Сорок дней, как он умер, – человек, который должен был умереть двадцать лет тому назад. Удалось подхоронить его в могиле матери – не моей, матери Игоря Валентиновича. Я нарочно хлопотала, чтоб ему и моей маме рядом не лежать, и крепко надеюсь, что Всевышний отобрал у меня свой подарок – «немножко любви к людям». Мне он ни к чему оказался, а кому-то, может, и впору будет… Рассказала я вам эту историю в первый и последний раз.

Что я могла сказать Марианне в ответ? Человеку, который мог безмерно много, а сделал удручающе мало? Впрочем, как все мы. Почти все.

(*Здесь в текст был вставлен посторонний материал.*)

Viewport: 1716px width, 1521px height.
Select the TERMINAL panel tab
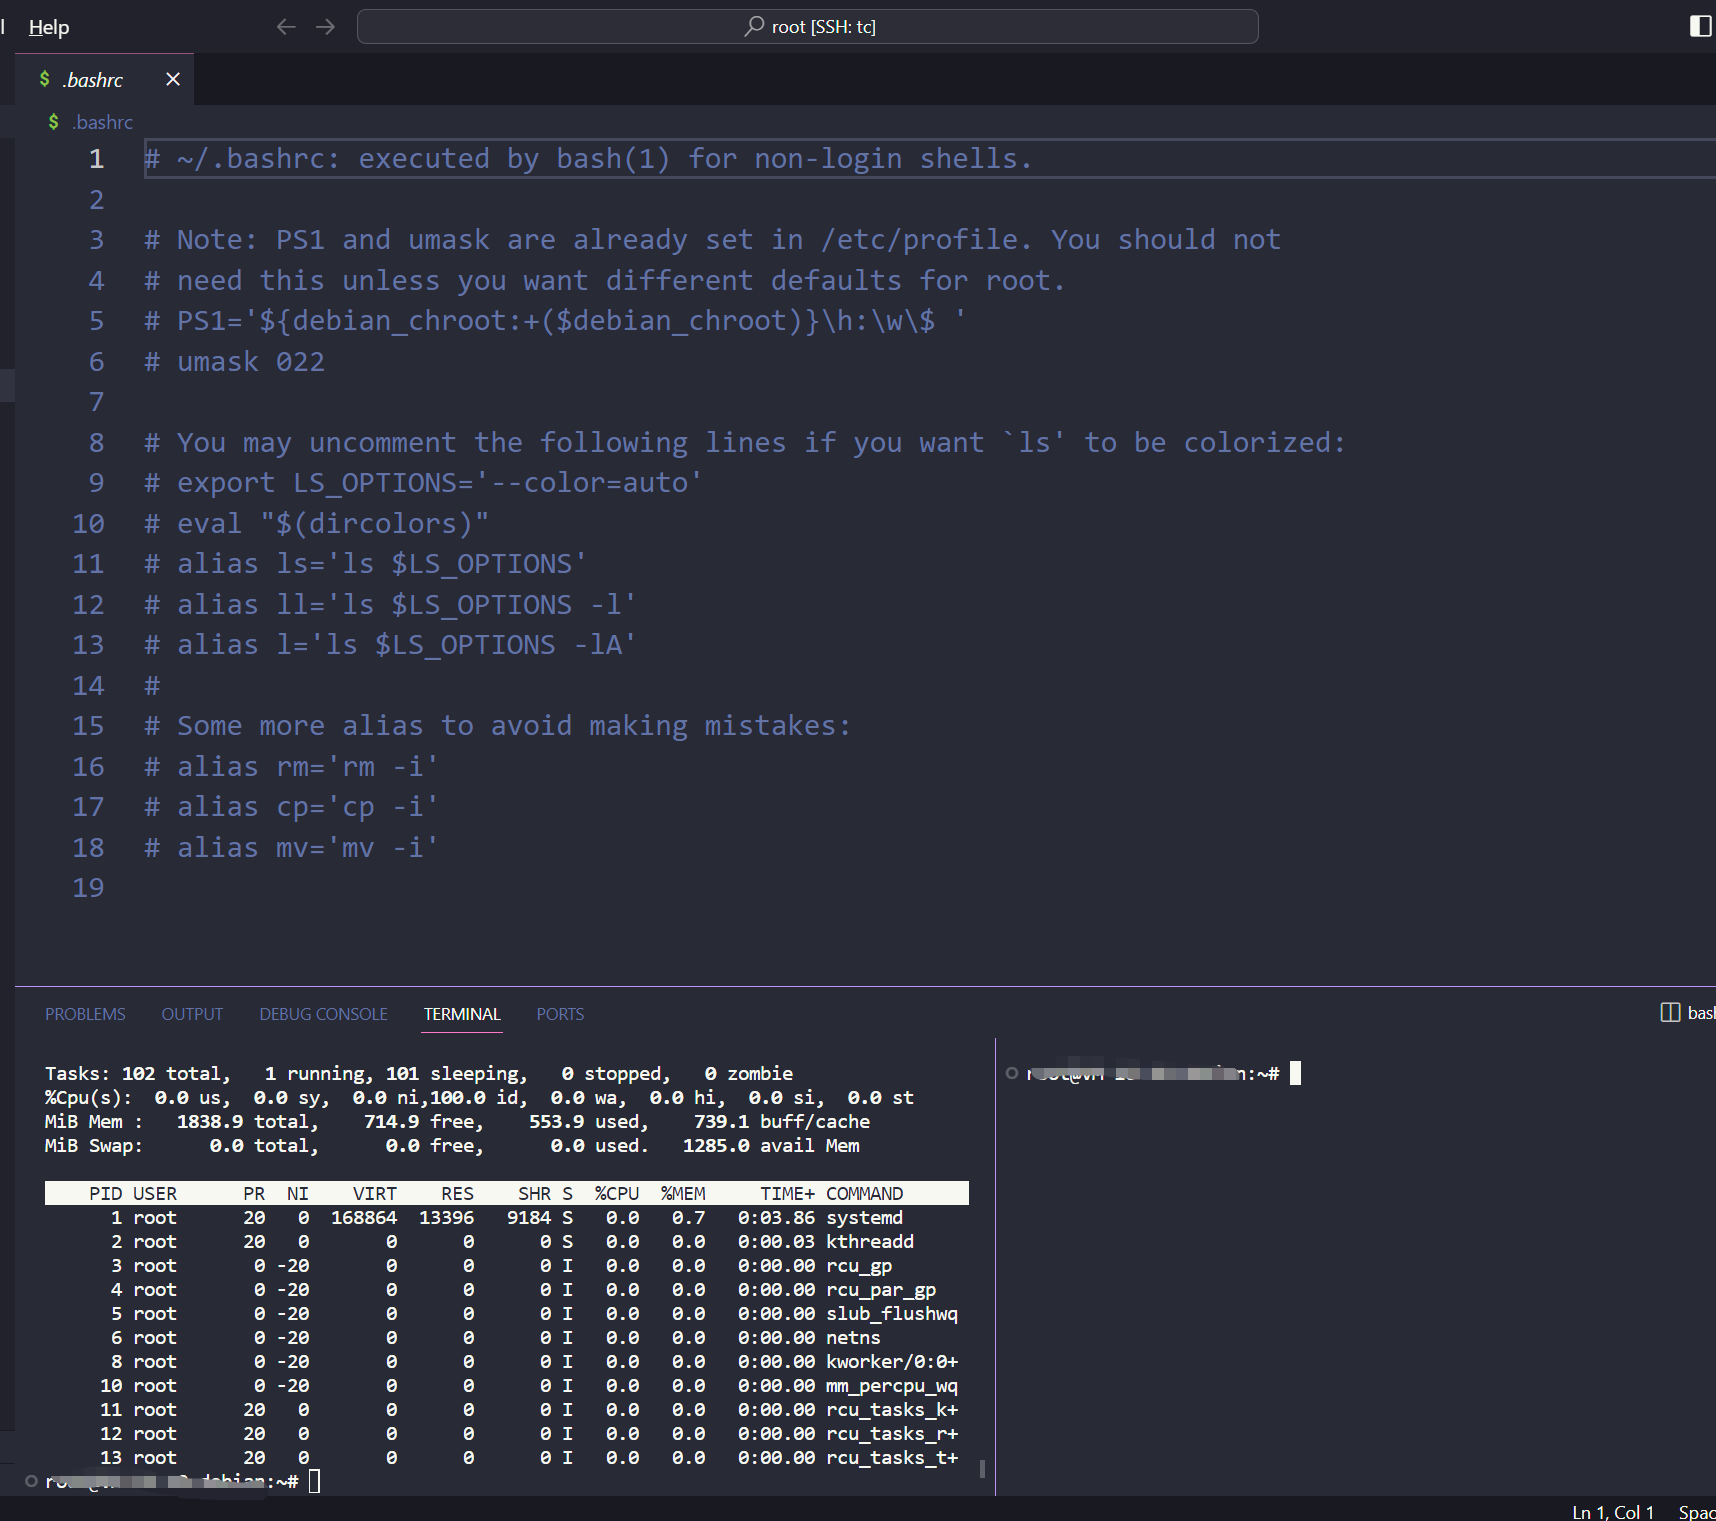coord(462,1014)
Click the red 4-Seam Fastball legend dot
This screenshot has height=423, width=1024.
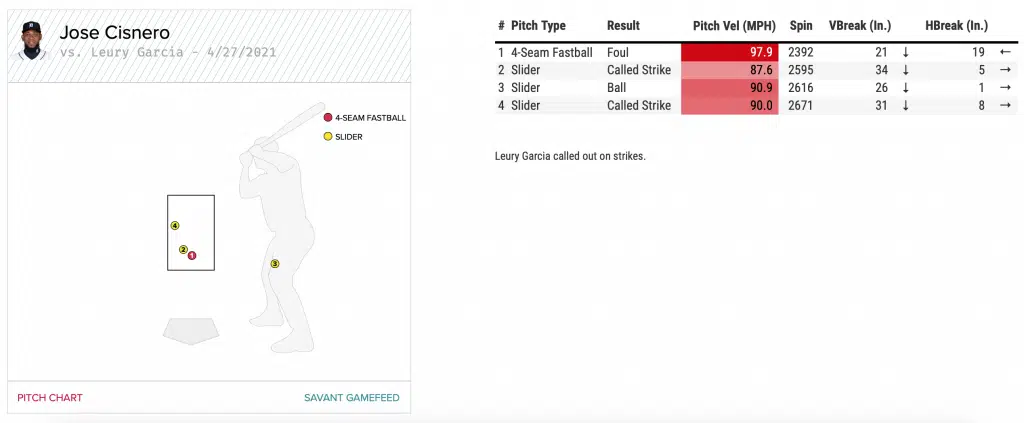pos(327,117)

Мы с ней простились, и я пошла направо – к своей машине, а она налево – на маршрутку.

Сестра трезвость
Повесть

Часть первая

Пятница, 15:30

Нагрузилась, как верблюд. В эту прорву только зайди! Сколько зубы себе ни заговаривай (я только курочку… я только картошечку…) – соблазн неодолим. Глаза горят, вожделение хватает за горло, пища лежит грудами… В пальцах даже какое-то возбуждение. А у меня бабушка была блокадный ребёнок. Я наслушалась её рассказов до отвала. «И папа на день рождения подарил мне десять омлетов из яичного порошка». В окрестном нашем дачном лесу, помню, завела аварийный огородик на случай новой блокады… Тайно поливала свою резервную картошку, редиску. Даже огурец один раз проклюнулся и расцвёл, но плодоносить раздумал.

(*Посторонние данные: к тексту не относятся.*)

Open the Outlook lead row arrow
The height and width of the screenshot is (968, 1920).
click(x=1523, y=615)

Я не голодала ни дня в своей жизни.

Низкорослые и тощие блокадные девочки, став бабушками, вдохновенно откармливали внуков, оставаясь такими же низкорослыми и тощими. Но ведь блокады не будет? Разве это может повториться? А кто его знает. Вона как мир бодро поехал на саночках с горы. Всего-то лет пять назад существовала вера в какой-то цивилизованный мир! Где, завёрнутые в подарочную обёртку, нас так терпеливо ждали сладкие общечеловеческие ценности.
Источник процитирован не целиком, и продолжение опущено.